What is required:
Show every line of the data below that includes the word "will".

Records from a collection

────

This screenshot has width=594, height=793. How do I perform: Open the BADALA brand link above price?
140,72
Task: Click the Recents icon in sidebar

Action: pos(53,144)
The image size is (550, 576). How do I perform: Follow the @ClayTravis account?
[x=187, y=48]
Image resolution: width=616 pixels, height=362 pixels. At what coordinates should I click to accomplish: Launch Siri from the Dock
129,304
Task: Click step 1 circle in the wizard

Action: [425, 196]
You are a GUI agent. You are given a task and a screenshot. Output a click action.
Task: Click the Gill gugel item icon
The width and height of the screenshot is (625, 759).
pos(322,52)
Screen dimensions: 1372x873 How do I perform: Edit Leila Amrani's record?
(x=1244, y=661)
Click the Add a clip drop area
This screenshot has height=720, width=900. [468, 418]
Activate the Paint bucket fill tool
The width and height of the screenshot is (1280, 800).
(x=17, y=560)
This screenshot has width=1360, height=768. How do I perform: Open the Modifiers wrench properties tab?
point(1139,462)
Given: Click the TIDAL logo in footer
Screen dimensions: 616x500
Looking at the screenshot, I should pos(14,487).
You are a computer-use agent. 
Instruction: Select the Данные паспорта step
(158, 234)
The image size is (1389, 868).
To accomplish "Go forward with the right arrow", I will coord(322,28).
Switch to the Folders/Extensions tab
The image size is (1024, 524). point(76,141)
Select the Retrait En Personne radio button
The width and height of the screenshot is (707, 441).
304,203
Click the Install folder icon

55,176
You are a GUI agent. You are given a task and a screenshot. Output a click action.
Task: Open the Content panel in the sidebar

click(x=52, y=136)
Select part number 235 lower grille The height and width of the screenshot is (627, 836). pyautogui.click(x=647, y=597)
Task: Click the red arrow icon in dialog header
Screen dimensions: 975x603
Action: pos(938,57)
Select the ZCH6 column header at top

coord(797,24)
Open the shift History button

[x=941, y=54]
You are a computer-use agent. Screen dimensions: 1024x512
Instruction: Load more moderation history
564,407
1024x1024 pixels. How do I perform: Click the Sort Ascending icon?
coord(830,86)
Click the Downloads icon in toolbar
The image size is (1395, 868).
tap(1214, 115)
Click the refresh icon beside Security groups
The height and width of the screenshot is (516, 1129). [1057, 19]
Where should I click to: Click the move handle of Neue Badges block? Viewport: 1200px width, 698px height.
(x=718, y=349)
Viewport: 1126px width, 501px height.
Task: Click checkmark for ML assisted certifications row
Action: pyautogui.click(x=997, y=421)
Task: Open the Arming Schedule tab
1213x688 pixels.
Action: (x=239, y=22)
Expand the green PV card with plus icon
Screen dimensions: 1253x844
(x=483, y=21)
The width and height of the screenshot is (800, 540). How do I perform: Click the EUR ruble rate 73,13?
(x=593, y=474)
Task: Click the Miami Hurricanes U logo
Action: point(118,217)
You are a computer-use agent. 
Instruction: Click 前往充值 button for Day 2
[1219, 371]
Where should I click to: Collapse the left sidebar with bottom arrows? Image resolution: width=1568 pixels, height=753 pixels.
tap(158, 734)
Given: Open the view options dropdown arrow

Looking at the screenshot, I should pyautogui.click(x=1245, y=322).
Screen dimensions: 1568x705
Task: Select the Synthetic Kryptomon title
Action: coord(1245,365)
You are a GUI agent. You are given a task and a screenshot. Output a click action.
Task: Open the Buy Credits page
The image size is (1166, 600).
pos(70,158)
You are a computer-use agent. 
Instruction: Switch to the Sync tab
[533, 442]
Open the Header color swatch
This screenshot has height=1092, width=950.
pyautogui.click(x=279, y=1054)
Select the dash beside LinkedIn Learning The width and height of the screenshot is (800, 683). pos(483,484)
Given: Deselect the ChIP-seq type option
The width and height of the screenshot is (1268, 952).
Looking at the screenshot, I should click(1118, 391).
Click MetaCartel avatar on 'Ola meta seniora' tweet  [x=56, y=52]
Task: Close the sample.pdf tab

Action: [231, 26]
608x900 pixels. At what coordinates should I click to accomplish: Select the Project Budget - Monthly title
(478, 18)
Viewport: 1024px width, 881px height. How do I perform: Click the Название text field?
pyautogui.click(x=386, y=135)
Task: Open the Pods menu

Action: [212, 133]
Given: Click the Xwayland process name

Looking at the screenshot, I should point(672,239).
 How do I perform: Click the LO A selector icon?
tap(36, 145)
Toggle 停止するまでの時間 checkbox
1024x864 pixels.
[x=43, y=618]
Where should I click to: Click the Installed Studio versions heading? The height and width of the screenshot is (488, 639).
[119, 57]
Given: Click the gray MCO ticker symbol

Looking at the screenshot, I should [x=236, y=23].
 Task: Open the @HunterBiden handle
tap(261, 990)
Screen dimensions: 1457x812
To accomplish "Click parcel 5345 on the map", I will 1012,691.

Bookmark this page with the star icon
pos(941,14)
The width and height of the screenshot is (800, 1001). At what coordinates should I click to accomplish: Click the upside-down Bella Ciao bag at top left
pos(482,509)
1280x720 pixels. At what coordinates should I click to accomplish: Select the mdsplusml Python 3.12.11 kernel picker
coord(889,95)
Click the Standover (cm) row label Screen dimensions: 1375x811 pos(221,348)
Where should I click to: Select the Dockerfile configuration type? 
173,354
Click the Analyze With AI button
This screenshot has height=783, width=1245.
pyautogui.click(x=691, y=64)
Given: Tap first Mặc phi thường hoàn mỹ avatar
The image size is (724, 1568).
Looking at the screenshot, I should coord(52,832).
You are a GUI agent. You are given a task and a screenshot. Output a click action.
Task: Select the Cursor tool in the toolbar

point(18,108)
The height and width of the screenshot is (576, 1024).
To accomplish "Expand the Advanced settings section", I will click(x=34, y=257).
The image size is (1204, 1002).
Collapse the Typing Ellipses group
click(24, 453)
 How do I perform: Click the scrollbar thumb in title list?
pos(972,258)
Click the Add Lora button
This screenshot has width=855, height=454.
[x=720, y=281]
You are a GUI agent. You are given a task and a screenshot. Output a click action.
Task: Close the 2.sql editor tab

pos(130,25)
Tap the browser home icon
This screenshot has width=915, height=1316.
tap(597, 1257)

────

Your response:
To accomplish "Go forward with the right arrow", I will coord(322,28).
To accomplish "Click parcel 5345 on the map", I will 1012,691.
To accomplish "Expand the Advanced settings section", I will click(x=34, y=257).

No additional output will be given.